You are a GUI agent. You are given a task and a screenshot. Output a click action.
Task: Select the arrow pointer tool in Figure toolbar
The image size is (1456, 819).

--

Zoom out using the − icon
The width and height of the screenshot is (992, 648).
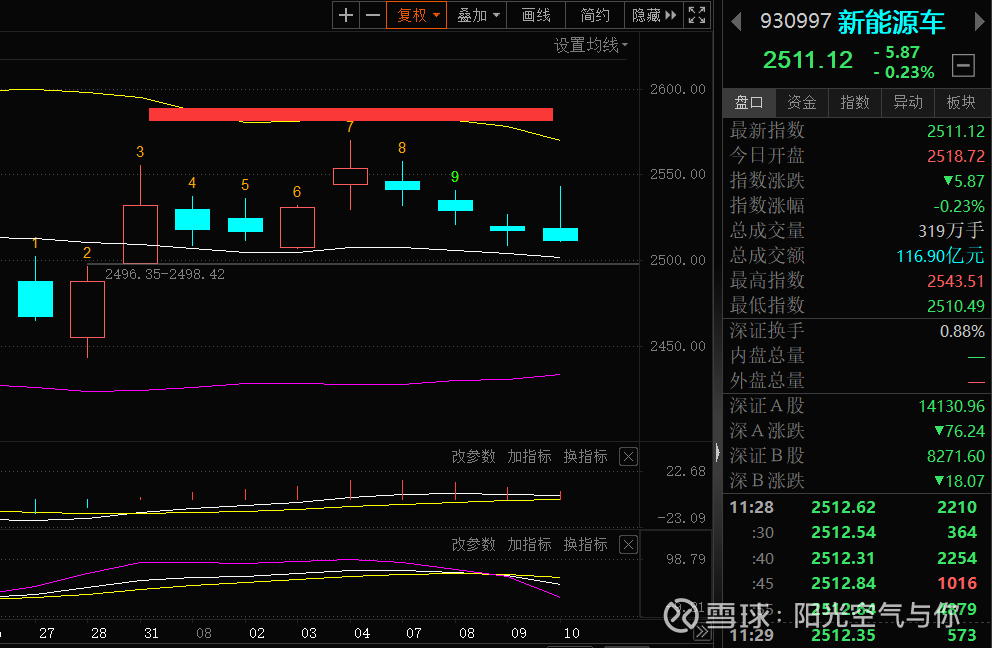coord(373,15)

==

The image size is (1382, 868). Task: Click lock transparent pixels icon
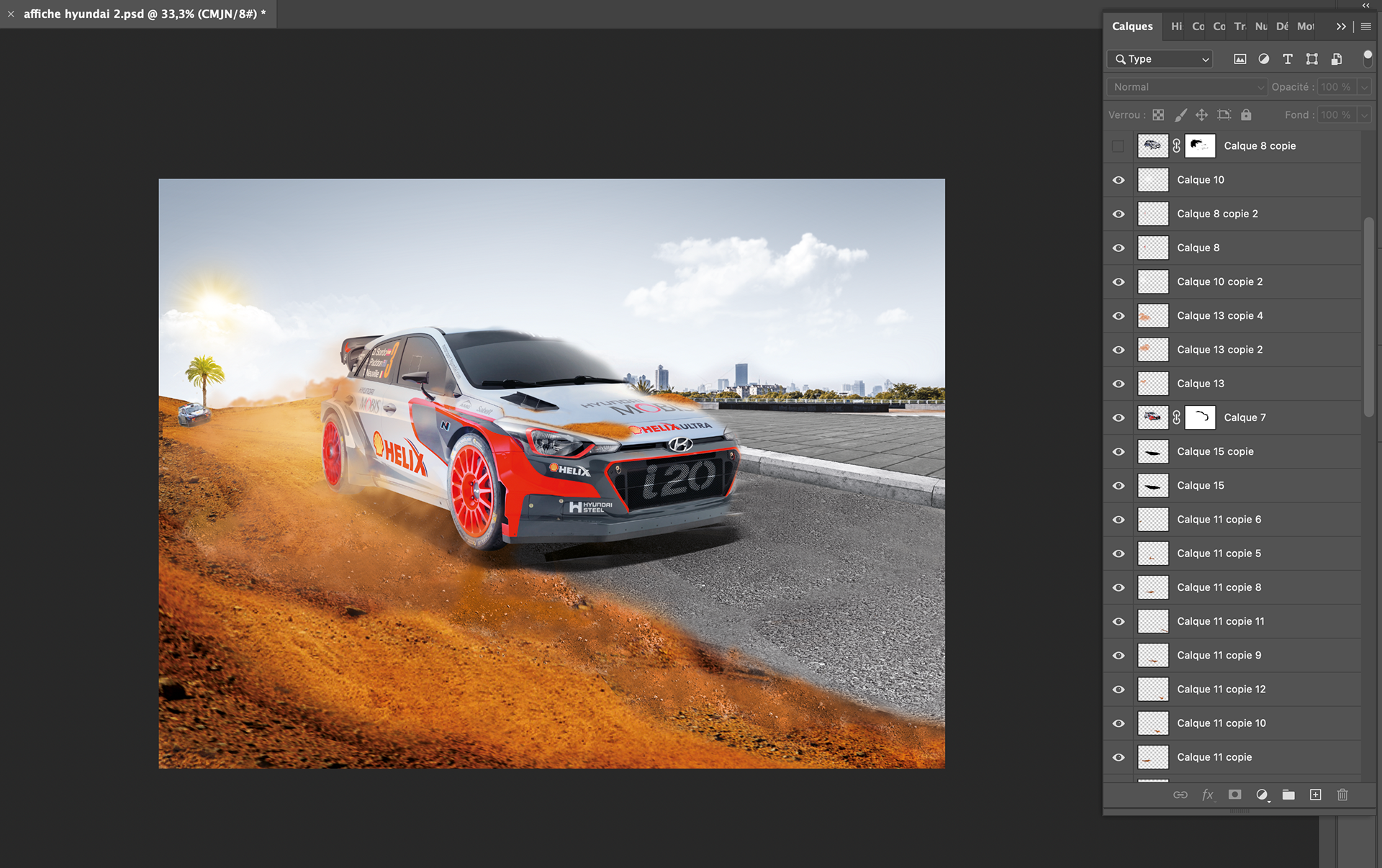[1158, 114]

Task statement ::
Set down the data from the line containing "The image size is (1382, 868)." through the line containing "[1158, 114]", including both of those lines, and leave the pictures out of your answer.

Answer to the problem ::
The image size is (1382, 868). Task: Click lock transparent pixels icon
[1158, 114]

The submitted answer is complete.